HllSketch
The code for this example is HllSketchWalkthrough.
This example demonstrates how the HllSketch sketch from the Data Sketches library can be used to maintain an estimate of the degree of a vertex. Every time an edge A -> B is added to graph, we also add an Entity for A with a property of a HllSketch containing B, and an Entity for B with a property of a HllSketch containing A. The aggregator for the HllSketches merges them together so that after querying for the Entity for vertex X the HllSketch property would give us an estimate of the approximate degree.
Elements schema
This is our new elements schema. The edge has a property called 'approx_cardinality'. This will store the HllSketch object.
{
"entities": {
"cardinality": {
"vertex": "vertex.string",
"properties": {
"approxCardinality": "hllsketch"
}
}
}
}
Types schema
We have added a new type - 'hllsketch'. This is a com.yahoo.sketches.hll.HllSketch object. We also added in the serialiser and aggregator for the HllSketch object. Gaffer will automatically aggregate these sketches, using the provided aggregator, so they will keep up to date as new entities are added to the graph.
{
"types": {
"vertex.string": {
"class": "java.lang.String",
"validateFunctions": [
{
"class": "uk.gov.gchq.koryphe.impl.predicate.Exists"
}
]
},
"hllsketch": {
"class": "com.yahoo.sketches.hll.HllSketch",
"aggregateFunction": {
"class": "uk.gov.gchq.gaffer.sketches.datasketches.cardinality.binaryoperator.HllSketchAggregator"
},
"serialiser": {
"class": "uk.gov.gchq.gaffer.sketches.datasketches.cardinality.serialisation.HllSketchSerialiser"
}
}
}
}
Only one entity is in the graph. This was added 1000 times, and each time it had the 'approxCardinality' property containing a vertex that A had been seen in an Edge with. Here is the Entity:
Entity[vertex=A,group=cardinality,properties=Properties[approxCardinality=<com.yahoo.sketches.hll.HllSketch>### HLL SKETCH SUMMARY:
Log Config K : 10
Hll Target : HLL_4
Current Mode : HLL
LB : 986.8136434119266
Estimate : 1018.8398354963819
UB : 1052.991638617674
OutOfOrder Flag: true
CurMin : 0
NumAtCurMin : 374
HipAccum : 1045.0654080765041
KxQ0 : 562.4995727539062
KxQ1 : 0.0
]]
This is not very illuminating as this just shows the default toString()
method on the sketch.
We can fetch the cardinality for the vertex using the following code:
final GetElements query = new GetElements.Builder()

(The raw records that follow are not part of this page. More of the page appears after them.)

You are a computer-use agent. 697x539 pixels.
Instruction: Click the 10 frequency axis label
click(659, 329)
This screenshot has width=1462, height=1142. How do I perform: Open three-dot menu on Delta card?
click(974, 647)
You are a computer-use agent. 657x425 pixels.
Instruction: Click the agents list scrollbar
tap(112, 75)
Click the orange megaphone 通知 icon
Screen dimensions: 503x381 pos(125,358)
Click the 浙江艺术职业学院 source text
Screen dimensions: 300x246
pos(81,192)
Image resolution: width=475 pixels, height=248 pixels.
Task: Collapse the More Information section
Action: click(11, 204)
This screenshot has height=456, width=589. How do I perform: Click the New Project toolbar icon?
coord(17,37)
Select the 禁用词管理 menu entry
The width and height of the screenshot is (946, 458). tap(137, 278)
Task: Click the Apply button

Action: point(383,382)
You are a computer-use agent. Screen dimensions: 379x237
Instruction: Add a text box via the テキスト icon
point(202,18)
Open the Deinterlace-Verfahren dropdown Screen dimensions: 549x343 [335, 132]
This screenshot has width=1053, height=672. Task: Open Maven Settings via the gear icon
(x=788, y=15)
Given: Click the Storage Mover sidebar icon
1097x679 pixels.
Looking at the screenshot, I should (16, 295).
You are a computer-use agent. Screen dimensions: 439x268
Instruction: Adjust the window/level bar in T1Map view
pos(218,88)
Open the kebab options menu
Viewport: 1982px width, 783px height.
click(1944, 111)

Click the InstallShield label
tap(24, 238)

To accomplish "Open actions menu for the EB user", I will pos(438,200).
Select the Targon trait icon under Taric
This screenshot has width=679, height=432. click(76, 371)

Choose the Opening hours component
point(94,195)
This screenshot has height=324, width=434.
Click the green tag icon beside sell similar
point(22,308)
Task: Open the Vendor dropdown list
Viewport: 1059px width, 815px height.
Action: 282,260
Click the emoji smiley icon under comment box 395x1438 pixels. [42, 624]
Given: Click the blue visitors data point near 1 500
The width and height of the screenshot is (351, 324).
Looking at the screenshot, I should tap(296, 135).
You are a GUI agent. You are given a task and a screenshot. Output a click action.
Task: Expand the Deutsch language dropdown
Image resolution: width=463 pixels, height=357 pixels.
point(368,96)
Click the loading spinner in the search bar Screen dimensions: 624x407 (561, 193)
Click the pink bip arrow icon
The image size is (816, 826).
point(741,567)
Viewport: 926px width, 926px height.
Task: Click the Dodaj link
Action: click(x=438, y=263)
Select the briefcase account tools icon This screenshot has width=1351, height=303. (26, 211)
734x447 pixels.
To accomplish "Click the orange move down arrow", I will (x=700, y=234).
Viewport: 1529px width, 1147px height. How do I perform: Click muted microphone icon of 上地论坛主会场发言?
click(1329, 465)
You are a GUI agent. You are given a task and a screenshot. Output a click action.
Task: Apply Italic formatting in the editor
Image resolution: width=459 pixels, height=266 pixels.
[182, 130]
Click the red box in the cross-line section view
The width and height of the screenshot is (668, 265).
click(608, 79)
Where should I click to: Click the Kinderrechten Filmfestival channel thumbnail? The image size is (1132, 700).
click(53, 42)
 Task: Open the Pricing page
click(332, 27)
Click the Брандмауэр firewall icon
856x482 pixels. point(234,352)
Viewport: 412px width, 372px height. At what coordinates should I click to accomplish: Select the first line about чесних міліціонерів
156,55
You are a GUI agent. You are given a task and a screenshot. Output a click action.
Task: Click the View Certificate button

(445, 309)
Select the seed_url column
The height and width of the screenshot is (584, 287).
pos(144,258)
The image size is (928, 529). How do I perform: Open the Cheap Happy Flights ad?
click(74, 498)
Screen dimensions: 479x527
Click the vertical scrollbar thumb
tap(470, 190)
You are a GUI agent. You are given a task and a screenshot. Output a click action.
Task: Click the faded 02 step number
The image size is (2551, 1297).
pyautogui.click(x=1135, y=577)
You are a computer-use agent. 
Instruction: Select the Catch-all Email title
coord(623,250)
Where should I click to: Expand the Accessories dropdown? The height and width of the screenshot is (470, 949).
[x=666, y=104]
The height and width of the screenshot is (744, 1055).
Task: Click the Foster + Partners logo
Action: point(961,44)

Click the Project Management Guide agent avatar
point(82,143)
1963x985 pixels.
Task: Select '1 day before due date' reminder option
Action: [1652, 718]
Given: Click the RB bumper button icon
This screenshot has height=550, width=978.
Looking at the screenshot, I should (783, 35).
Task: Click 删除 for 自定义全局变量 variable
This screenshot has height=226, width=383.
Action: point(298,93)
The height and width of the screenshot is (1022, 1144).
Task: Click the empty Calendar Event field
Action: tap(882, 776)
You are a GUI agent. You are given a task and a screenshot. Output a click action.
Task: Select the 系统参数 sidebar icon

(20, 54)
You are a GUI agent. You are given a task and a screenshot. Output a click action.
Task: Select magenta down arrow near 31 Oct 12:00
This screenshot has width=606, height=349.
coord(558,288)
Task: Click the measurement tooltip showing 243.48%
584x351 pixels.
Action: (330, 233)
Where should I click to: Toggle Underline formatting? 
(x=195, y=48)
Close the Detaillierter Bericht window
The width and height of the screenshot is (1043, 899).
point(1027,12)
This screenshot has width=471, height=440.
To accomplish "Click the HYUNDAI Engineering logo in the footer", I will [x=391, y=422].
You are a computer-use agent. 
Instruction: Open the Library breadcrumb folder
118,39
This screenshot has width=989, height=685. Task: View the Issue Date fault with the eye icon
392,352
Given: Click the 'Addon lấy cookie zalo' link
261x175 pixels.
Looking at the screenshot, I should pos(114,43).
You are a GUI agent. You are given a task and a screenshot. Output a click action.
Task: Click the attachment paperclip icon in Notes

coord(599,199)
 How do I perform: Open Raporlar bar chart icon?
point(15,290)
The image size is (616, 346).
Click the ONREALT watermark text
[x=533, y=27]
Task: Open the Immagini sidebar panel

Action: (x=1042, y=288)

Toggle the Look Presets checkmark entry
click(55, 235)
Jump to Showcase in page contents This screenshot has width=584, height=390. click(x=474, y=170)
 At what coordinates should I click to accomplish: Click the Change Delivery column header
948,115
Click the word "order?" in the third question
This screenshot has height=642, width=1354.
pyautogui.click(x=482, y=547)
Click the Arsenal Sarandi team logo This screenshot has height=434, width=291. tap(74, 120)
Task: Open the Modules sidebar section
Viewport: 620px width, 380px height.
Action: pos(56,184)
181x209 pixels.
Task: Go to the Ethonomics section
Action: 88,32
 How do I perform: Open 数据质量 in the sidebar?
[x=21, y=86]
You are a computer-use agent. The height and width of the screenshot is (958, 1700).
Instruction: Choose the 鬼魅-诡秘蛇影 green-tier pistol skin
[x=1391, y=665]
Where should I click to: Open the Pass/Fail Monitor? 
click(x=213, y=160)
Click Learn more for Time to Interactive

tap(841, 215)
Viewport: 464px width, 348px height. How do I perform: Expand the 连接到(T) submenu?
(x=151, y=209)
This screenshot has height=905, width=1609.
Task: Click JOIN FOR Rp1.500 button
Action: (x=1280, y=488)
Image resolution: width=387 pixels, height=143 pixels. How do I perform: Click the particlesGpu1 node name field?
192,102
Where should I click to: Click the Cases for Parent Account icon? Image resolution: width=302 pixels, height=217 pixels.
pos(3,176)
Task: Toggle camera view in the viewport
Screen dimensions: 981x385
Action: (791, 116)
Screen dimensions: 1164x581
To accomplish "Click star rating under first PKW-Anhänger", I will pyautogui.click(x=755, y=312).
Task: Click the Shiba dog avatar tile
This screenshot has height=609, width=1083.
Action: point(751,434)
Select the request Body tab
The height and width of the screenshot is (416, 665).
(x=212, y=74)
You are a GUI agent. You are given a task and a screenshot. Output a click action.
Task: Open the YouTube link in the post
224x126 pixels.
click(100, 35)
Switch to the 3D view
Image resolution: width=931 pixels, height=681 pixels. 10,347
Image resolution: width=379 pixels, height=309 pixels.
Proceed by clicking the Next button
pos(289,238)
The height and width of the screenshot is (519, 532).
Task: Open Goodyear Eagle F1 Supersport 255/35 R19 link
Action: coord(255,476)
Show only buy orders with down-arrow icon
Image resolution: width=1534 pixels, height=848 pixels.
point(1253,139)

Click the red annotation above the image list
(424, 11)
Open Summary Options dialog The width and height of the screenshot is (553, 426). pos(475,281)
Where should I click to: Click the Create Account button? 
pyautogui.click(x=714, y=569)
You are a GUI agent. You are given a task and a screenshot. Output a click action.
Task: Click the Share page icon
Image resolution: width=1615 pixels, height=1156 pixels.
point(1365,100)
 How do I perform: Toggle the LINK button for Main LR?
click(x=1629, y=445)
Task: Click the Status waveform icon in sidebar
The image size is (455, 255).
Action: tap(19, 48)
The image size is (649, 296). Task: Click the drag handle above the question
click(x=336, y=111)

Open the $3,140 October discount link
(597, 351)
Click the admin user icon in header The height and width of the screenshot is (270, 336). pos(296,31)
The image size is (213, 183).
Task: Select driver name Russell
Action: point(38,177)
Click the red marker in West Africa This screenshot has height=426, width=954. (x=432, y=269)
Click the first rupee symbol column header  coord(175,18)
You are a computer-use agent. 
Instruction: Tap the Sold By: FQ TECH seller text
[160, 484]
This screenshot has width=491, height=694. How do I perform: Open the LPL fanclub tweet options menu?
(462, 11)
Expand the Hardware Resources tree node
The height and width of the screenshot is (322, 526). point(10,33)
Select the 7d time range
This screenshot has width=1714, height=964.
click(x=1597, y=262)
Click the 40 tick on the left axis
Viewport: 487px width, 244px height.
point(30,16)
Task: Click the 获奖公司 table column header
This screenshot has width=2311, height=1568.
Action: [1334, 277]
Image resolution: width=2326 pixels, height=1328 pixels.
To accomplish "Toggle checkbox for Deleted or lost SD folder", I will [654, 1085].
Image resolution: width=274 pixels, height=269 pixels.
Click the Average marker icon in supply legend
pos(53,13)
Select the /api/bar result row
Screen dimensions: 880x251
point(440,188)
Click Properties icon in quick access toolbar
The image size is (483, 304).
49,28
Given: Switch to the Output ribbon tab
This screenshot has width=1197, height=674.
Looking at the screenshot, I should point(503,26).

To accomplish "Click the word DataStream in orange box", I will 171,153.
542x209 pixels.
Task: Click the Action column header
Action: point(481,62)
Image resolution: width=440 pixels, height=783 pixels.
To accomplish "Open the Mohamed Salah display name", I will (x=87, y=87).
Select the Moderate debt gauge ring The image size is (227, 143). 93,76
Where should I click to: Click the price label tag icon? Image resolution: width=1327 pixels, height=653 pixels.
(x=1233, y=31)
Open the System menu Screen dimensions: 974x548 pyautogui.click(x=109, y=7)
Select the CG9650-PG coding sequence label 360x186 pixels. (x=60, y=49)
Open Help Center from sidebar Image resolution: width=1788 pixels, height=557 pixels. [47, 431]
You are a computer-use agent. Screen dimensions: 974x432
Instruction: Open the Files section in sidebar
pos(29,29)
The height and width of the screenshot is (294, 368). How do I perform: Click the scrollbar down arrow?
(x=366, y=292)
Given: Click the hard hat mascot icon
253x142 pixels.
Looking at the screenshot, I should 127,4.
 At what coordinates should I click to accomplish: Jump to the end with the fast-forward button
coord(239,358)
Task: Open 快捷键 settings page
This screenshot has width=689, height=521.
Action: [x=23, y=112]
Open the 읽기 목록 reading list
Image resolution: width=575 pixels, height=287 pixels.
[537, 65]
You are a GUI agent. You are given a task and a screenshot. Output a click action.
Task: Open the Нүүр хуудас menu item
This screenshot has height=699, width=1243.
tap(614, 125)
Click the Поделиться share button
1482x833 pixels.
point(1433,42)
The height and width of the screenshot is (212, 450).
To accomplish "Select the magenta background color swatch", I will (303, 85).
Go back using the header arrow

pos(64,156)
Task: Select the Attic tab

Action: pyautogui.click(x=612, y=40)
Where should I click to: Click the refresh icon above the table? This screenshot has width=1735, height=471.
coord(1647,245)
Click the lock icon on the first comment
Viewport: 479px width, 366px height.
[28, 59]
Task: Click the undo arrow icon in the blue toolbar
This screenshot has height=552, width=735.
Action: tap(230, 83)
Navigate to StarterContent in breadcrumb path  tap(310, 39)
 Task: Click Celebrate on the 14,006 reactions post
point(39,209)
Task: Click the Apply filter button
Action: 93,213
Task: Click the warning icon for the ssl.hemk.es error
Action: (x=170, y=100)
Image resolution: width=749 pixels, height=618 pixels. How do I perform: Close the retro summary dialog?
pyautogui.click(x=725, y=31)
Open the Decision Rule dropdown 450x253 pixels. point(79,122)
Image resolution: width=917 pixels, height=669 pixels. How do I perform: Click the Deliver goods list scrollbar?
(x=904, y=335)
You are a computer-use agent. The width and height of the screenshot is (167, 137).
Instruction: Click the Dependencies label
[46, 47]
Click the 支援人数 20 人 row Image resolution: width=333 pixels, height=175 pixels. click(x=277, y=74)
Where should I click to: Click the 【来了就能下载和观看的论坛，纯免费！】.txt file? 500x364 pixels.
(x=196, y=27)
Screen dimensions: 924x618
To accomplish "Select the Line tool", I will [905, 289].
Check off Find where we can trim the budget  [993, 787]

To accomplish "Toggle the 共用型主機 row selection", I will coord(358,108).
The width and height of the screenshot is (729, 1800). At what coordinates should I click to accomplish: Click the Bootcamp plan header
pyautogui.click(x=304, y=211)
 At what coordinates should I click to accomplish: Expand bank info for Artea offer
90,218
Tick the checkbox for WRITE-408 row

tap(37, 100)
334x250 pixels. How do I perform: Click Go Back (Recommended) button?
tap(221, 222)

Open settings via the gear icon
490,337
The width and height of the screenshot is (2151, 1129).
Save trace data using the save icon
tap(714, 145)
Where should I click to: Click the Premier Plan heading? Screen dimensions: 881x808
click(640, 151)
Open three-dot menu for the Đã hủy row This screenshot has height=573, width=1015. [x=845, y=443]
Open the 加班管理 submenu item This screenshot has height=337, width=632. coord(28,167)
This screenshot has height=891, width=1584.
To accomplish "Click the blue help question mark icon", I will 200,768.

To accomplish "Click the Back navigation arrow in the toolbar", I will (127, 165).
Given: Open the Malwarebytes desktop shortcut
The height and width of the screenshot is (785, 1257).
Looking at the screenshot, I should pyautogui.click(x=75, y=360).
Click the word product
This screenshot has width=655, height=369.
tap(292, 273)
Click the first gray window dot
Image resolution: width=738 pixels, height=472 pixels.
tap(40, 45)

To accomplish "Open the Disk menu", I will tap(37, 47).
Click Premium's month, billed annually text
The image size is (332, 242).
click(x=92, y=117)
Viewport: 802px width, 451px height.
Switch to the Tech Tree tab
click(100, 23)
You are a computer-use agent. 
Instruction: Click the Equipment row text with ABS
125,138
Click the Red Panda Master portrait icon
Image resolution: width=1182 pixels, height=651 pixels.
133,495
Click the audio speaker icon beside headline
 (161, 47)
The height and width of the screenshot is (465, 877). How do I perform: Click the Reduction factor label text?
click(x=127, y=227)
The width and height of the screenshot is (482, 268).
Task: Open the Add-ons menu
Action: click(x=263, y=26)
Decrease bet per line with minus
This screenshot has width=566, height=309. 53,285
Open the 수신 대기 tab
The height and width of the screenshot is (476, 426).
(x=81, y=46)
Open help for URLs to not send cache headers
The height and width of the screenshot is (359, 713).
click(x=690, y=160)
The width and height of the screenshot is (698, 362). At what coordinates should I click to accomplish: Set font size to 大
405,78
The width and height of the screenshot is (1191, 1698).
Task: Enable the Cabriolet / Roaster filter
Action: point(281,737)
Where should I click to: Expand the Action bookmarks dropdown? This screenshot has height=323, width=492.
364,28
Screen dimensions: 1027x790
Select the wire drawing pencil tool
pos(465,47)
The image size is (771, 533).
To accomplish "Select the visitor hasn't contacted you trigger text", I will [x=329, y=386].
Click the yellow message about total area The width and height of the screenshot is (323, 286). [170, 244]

.input(new EntitySeed("A"))
.build();
final Element element;
try (final CloseableIterable<? extends Element> elements = graph.execute(query, user)) {
element = elements.iterator().next();
}
final HllSketch hllSketch = (HllSketch) element.getProperty("approxCardinality");
final double approxDegree = hllSketch.getEstimate();
final String degreeEstimate = "Entity A has approximate degree " + approxDegree;
The results are as follows. As an Entity was added 1000 times, each time with a different vertex, then we would expect the degree to be approximately 1000.
Entity A has approximate degree 1018.8398354963819